Organic bioelectronics has emerged as a promising technology for food safety and quality control applications [159][160][161][162]. Their unique properties, including biocompatibility and sensitivity to biological molecules, make them well suited for detecting contaminants, spoilage, and quality indicators in food products. Key applications include detecting food contaminants like pesticides and pathogens, monitoring food spoilage, assessing food quality indicators, and detecting allergens. Organic bioelectronics allows for real-time monitoring of food production processes and on-site testing, thus contributing to consistent quality and safety. Additionally, they can be integrated into smart packaging to monitor food quality during storage and transportation. This technology aids in verifying food authenticity, detecting adulteration, and ensuring agricultural production safety by monitoring pesticide residues on crops. Embracing organic bioelectronics in food safety and quality control enhances consumer protection, reduces food waste, and strengthens food safety regulations.

7. Conclusions

Organic electronics in biosensing represent a promising and dynamic frontier with far-reaching implications for medical and environmental applications. This exciting convergence of organic materials and bioelectronics has unlocked new opportunities for the precise, sensitive, and real-time detection of biomolecules and chemical species, thereby transforming the landscape of medical diagnostics and environmental monitoring.

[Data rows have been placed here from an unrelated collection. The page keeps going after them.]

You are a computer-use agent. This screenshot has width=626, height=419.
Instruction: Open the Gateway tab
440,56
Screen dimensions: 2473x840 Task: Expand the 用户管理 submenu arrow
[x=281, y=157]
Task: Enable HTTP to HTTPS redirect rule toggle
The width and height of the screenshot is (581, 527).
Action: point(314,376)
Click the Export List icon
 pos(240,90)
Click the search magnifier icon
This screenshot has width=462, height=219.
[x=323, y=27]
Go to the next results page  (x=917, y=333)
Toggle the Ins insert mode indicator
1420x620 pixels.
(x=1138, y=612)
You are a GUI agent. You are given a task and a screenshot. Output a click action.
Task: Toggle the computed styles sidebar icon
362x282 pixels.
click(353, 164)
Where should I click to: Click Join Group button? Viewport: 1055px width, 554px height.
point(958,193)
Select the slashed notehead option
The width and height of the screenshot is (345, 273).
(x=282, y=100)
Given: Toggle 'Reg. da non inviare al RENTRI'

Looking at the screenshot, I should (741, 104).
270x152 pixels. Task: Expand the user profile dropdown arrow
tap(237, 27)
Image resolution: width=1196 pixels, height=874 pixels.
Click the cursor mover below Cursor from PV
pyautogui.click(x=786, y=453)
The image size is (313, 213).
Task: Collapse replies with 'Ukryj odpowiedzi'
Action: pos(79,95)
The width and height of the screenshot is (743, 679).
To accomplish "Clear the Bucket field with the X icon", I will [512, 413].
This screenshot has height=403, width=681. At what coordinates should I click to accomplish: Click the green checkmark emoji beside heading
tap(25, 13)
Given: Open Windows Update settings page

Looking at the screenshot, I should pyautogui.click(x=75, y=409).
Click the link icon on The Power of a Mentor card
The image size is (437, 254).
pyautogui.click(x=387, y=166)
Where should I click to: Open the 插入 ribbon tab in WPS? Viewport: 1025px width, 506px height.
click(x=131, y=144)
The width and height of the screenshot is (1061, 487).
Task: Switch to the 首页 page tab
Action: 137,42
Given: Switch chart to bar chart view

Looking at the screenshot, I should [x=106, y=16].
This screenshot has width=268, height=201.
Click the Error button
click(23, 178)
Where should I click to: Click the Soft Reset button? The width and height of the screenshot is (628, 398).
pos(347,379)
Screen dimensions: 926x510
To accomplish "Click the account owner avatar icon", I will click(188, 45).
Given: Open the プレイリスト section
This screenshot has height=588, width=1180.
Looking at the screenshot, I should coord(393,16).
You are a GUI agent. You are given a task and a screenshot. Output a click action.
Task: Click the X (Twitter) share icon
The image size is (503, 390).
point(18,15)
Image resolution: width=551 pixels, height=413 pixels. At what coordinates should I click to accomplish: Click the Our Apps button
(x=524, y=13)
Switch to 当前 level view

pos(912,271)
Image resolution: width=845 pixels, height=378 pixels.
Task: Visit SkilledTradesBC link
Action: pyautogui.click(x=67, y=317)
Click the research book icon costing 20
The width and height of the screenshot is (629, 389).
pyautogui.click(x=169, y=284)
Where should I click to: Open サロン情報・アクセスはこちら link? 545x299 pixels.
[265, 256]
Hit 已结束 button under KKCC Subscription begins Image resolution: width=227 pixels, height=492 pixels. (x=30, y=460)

The unique properties of organic materials, such as biocompatibility, flexibility, and tunability, have paved the way for developing innovative biosensing devices with diverse applications. From implantable biosensors for continuous health monitoring to wearable devices enabling personalized diagnostics, organic bioelectronics offer groundbreaking solutions that bridge the gap between traditional sensing technologies and cutting-edge medical practices. In medical diagnostics, organic bioelectronic sensors offer the potential to revolutionize disease detection and management. These sensors’ label-free and real-time monitoring capabilities enable the rapid and accurate analysis of biomarkers, thereby facilitating early disease diagnosis and tailored treatment plans. Moreover, integrating organic bioelectronics into wearable health monitoring systems empowers individuals to actively participate in their healthcare, thereby promoting proactive and personalized health management. Beyond medical applications, the versatility of organic bioelectronics finds significant relevance in environmental monitoring. From detecting pollutants and toxins to monitoring changes in environmental parameters, organic bioelectronic sensors contribute to sustainable environmental management and conservation efforts. These sensors offer the potential for the rapid and efficient detection of environmental threats, thereby enabling timely interventions and preserving ecological balance. However, as with any emerging technology, organic electronics in biosensing face challenges that warrant attention. Issues related to biocompatibility, stability, scalability, and manufacturing consistency must be addressed to ensure these biosensing platforms’ reliability and long-term performance.